Advogados consultados pela reportagem entendem que a orientação do governo federal faz uma interpretação tecnicamente possível da legislação. Mas, na avaliação de Walter Moura, especialista em direito administrativo, a orientação precisa ser analisada caso a caso pelos gestores dos órgãos federais.
“Isso tem que ser usado pelo administrador público com o devido tempero, porque as ocupações pacíficas, de cunho político, são também protegidas constitucionalmente. Quando há lesão ao patrimônio, lesão à continuidade da atividade [do órgão ocupado], realmente tem que usar a força, isso é admitido em lei. Agora, se for uma ocupação pacífica, inteligente, que não atrapalha, pode ser que haja uma atuação abusiva”, pondera.
O parecer da AGU tenta se resguardar de contestações. “Nem se argumente que o poder público estaria a ferir o direito de expressão ou mesmo de manifestação dos invasores, numa atuação aparentemente fora dos princípios democráticos e republicanos”, afirma o texto.
“Na verdade, tais direitos permanecem assegurados mediante a utilização [pelos manifestantes] de outros meios que não prejudiquem a prestação dos serviços públicos”, continua o parecer.
A advogada constitucionalista Vera Chemim afirma que as reintegrações devem ser feitas sem uso de violência e considera que o mais comum e apropriado seja pela via judicial.
De acordo com o parecer da AGU, a responsabilidade pelo comedimento e pela moderação no emprego da força nesses casos é da polícia que tiver sido acionada.
Procurada para informar quais equipes estão aptas a atuar em reintegrações de posse e se já as executa sem mandados judiciais, a Polícia Federal respondeu que “informações sobre quantitativo e movimentação de policiais são de caráter reservado”.
“A Polícia Federal não comenta atos normativos, principalmente de outros órgãos.
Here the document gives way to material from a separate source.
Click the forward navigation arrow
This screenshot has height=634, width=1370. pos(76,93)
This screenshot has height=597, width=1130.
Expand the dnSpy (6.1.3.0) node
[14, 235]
Sobre a situação hipotética, a PF atua como mero executor da ação e não tem estatísticas sobre esse tipo de atividade”, afirmou, em nota.
Bolsonaro adotou discurso radical na campanha contra movimentos que invadem áreas públicas e privadas.
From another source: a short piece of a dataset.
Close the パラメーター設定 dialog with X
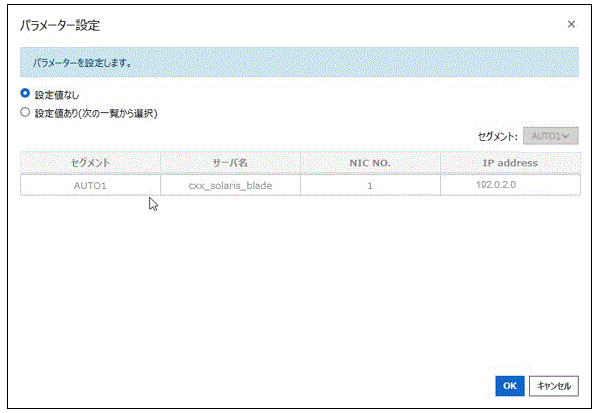Screen dimensions: 596x413 pos(571,24)
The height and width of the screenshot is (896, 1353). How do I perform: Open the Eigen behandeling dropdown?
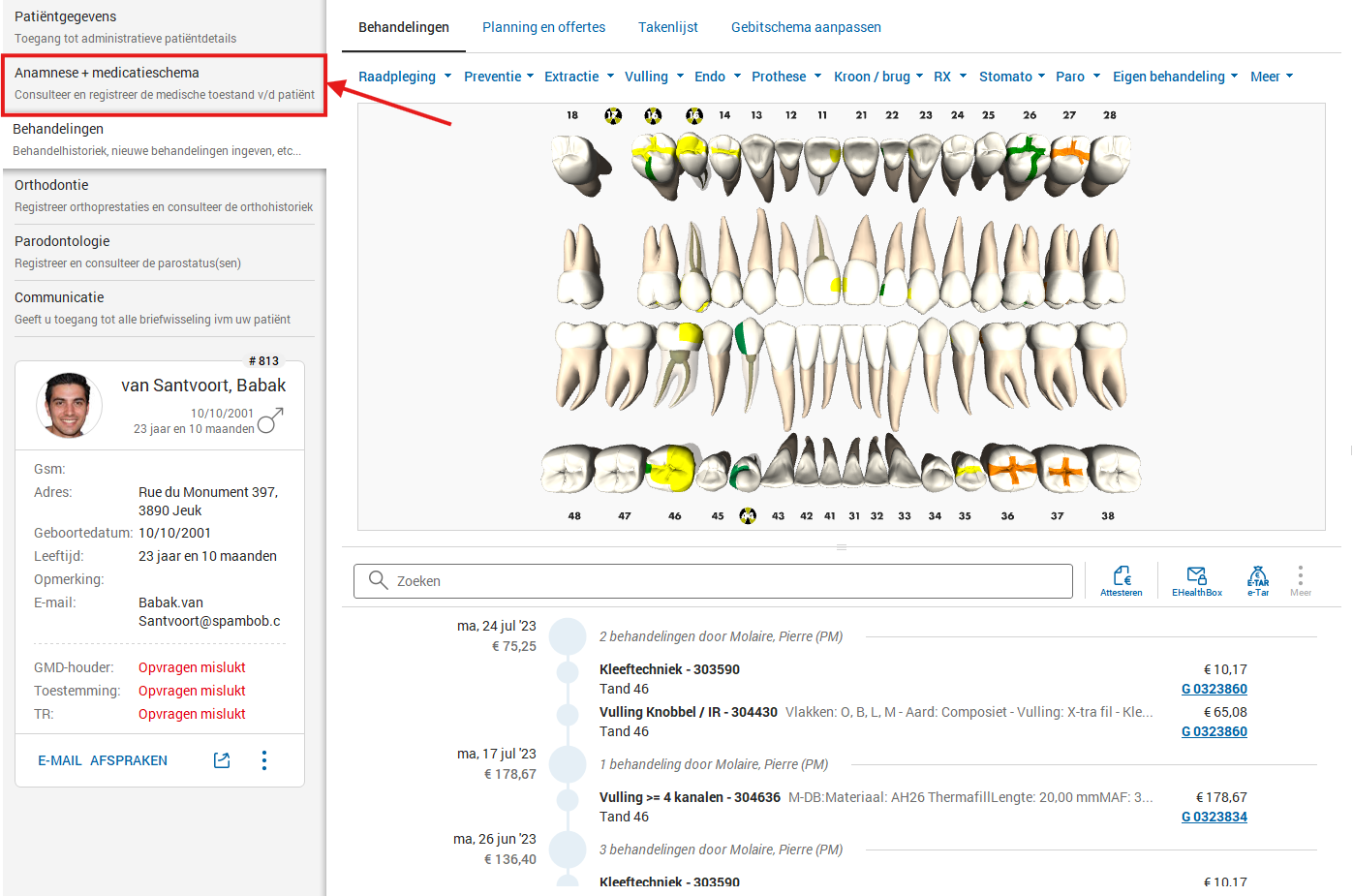(1174, 77)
O então candidato chamou de “bandidos” representantes do MST (Movimento dos Trabalhadores Rurais Sem Terra) e do MTST (Movimento dos Trabalhadores Sem Teto) e disse que as ações desses grupos seriam tipificadas em seu governo como terrorismo.
Nesta semana, ao participar da Agrishow (feira agrícola) em Ribeirão Preto (SP), Bolsonaro disse que enviará à Câmara dos Deputados projeto para isentar de punição proprietários rurais que atirarem em invasores de suas áreas.
“É a forma que nós temos que proceder. Para que o outro lado, que desrespeita a lei, tema vocês, tema o cidadão de bem, e não o contrário”, afirmou à plateia de ruralistas.
O salvo-conduto prometido por Bolsonaro, porém, esbarra na Constituição, segundo especialistas ouvidos pela reportagem, para quem a medida poderia ser derrubada no Supremo Tribunal Federal.
O ministro da Justiça, Sergio Moro, disse nesta quarta-feira (1º) que a promessa de um salvo-conduto ainda é uma discussão “prematura”.
“Antes de ter no papel exatamente o que vai se propor, quais são os limites do que vai se propor e tal, é muito prematura essa discussão”, afirmou em entrevista à rádio Jovem Pan. “Eu, sinceramente, não me sinto confortável em discutir esses assuntos. São questões que eu ainda tenho que falar com o presidente, ouvi-lo, discutirmos e colocar algo sólido no papel”, completou.